Now, I usually say I read across genres and categories but when I looked back at the books I'd read so far this year, I realized this isn't as true as I thought. My go-to genres are historical fiction and mystery/suspense/thriller, in adult and YA/MG categories, and these dominated my choices by far.
After reading an excellent post over at Writer Unboxed - Learning from Reading: Change Up Your Patterns to Gain More by Annie Neugebauer - I realized I'd fallen into a reading rut.
"So my suggestion for writers today is this: change up your reading habits.... If you always read within your writing genre, bust out. If you stick to literary or commercial fiction, try swapping them. Try mixing them. Risk reading a few things you may hate, because that’s also how you find brand new things you love. (And even things we hate have things to teach us.)
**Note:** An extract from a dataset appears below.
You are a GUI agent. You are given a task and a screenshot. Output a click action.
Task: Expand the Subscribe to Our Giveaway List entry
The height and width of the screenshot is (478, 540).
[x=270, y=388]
Switch up not only the types of books you’re reading, but the format. Always read paperback? Get an e-reader. Always read digital? Try listening to an audiobook...."
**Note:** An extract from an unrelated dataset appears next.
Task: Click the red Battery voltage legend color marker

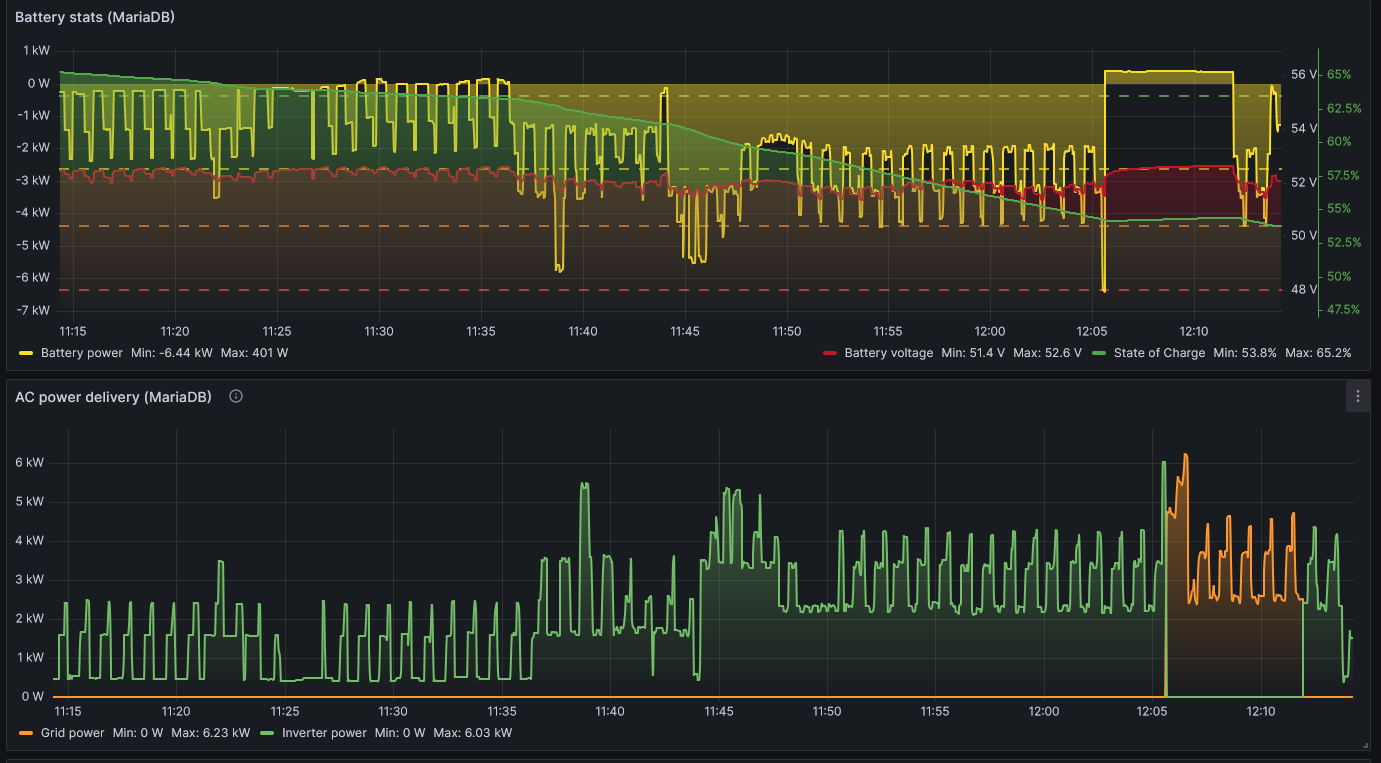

Excellent ideas! So, while I've read - and enjoyed! - a few novels outside my usual genres, like Abby Fabiashi's I Liked My Life (women's fiction/contemporary fiction) and Alex George's Setting Free the Kites (literary fiction/contemporary fiction,) I'm going to make a more concentrated effort to try new genres and formats."Experiment with what you’re reading together, too. For years I was utterly convinced that I could only read one book at a time.... Nowadays I routinely have 3-4 books going at once: a paperback novel or collection of shorts, an audiobook, a book of poetry, and a nonfiction book (usually writing craft or research). This strange assortment has inspired some of my finest ideas."
Every once in awhile, I'll add a nonfiction title or a story collection to the novel I'm reading but I usually stick with flipping through magazines. But nothing says I can't settle in with a poem or two instead, right?
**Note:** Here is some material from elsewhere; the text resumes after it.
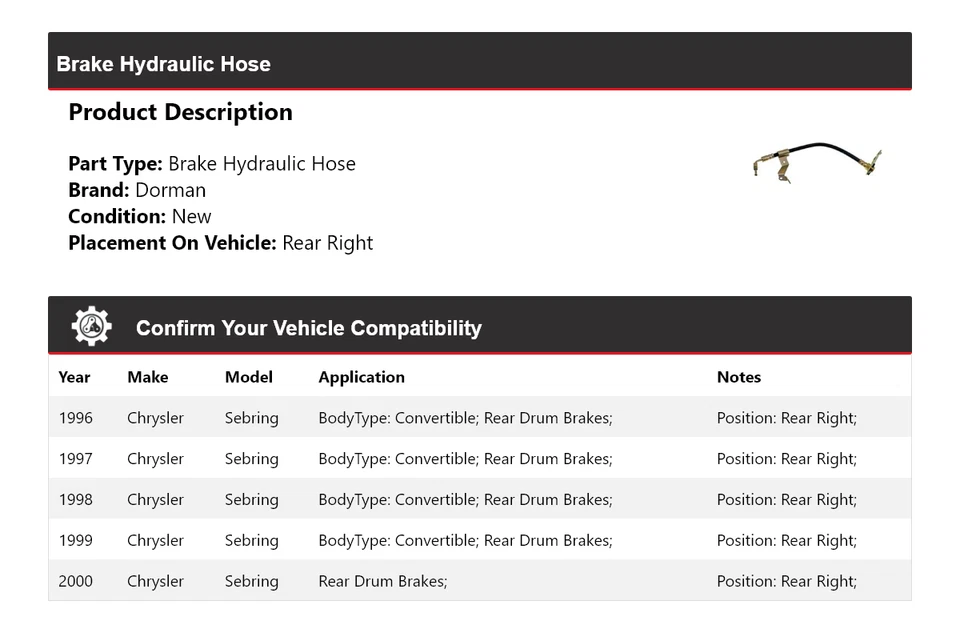Image resolution: width=960 pixels, height=633 pixels.
Task: Click the 1998 year cell
Action: [75, 500]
Ms. Neugebauer's post has lots of other ideas - too many to mention here! - and I recommend giving it a read. And, in case you can't decide which of her tricks to try, take heart:
"I admit to my stubbornness and foibles here because each time I settled into a pattern, I was convinced I’d found the right one. I realize now, looking at it with a wider lens, that that’s because it was the act of switching up my pattern that sparked the good stuff. Every single reading method, practice, format, and habit is valid and valuable – but none so much as trying them all."
*****
Are you ready to shake up your reading habits? What will you do first? Anything you'd like to recommend - author, title, format?